Exercise instructions: Reproduce the text below on hook files, session mailboxes, and handoffs in full, word for word and with nothing altered.

Current approach: _overview.md contains everything - task, phase, history, status.
Solution: Simple hook file that just points to current task. Minimal, fast to read.
Implementation idea:
_hook.json
{
"task_id": "implement-auth",
"phase": "implementation",
"iteration": 5
}
Separate from the larger _overview.md which holds history/context. Agent first reads hook (fast), then reads full overview only if needed.
Why useful: Faster iteration startup. Clear separation between "what to do now" vs "full history".
Current limitation: No communication between sessions or with parent process except signals.
Solution: Agents can send messages to each other via file-based mailboxes.
Implementation idea:
_sessions/
├── task-auth/
│ ├── _inbox/
│ │ └── msg-001.json # "API team needs auth endpoint spec"
│ └── _overview.md
└── task-api/
└── _inbox/
└── msg-002.json # "Auth team says use JWT"
Why useful: Parallel workers could coordinate. Parent Claude could send instructions to running sessions. Human could inject guidance without stopping orchestrator.
Current approach: Phases are somewhat like handoffs (different agents per phase).
Current limitation: No explicit "context is getting full, start fresh session" mechanism.
Solution: Agent can signal "handoff" - state saved, session killed, new session started, state restored.
Implementation idea:
# New signal type
{"status": "handoff", "reason": "context_full", "state": {...}}
# Orchestrator handles:
if signal.status == "handoff":
save_handoff_state(session_path, signal.state)
restart_claude_session(session_path) # fresh context
# New session reads handoff state, continuesWhy useful: Long implementation phases might fill context. Explicit handoff lets agent continue indefinitely.

Given data:
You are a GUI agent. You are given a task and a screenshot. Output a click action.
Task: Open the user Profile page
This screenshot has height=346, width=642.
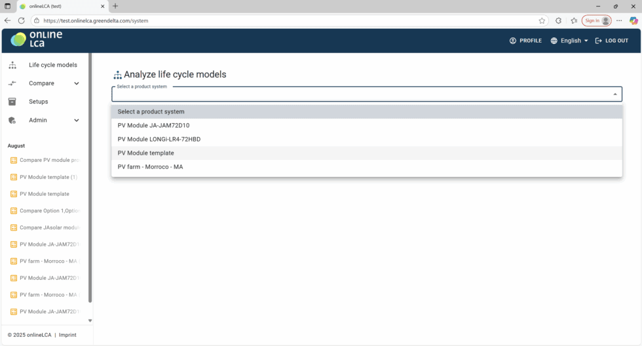525,41
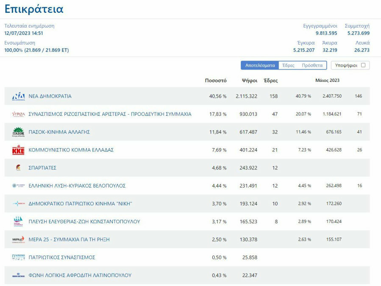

Written solution:
Current approach: _overview.md contains everything - task, phase, history, status.
Solution: Simple hook file that just points to current task. Minimal, fast to read.
Implementation idea:
_hook.json
{
"task_id": "implement-auth",
"phase": "implementation",
"iteration": 5
}
Separate from the larger _overview.md which holds history/context. Agent first reads hook (fast), then reads full overview only if needed.
Why useful: Faster iteration startup. Clear separation between "what to do now" vs "full history".
Current limitation: No communication between sessions or with parent process except signals.
Solution: Agents can send messages to each other via file-based mailboxes.
Implementation idea:
_sessions/
├── task-auth/
│ ├── _inbox/
│ │ └── msg-001.json # "API team needs auth endpoint spec"
│ └── _overview.md
└── task-api/
└── _inbox/
└── msg-002.json # "Auth team says use JWT"
Why useful: Parallel workers could coordinate. Parent Claude could send instructions to running sessions. Human could inject guidance without stopping orchestrator.
Current approach: Phases are somewhat like handoffs (different agents per phase).
Current limitation: No explicit "context is getting full, start fresh session" mechanism.
Solution: Agent can signal "handoff" - state saved, session killed, new session started, state restored.
Implementation idea:
# New signal type
{"status": "handoff", "reason": "context_full", "state": {...}}
# Orchestrator handles:
if signal.status == "handoff":
save_handoff_state(session_path, signal.state)
restart_claude_session(session_path) # fresh context
# New session reads handoff state, continuesWhy useful: Long implementation phases might fill context. Explicit handoff lets agent continue indefinitely.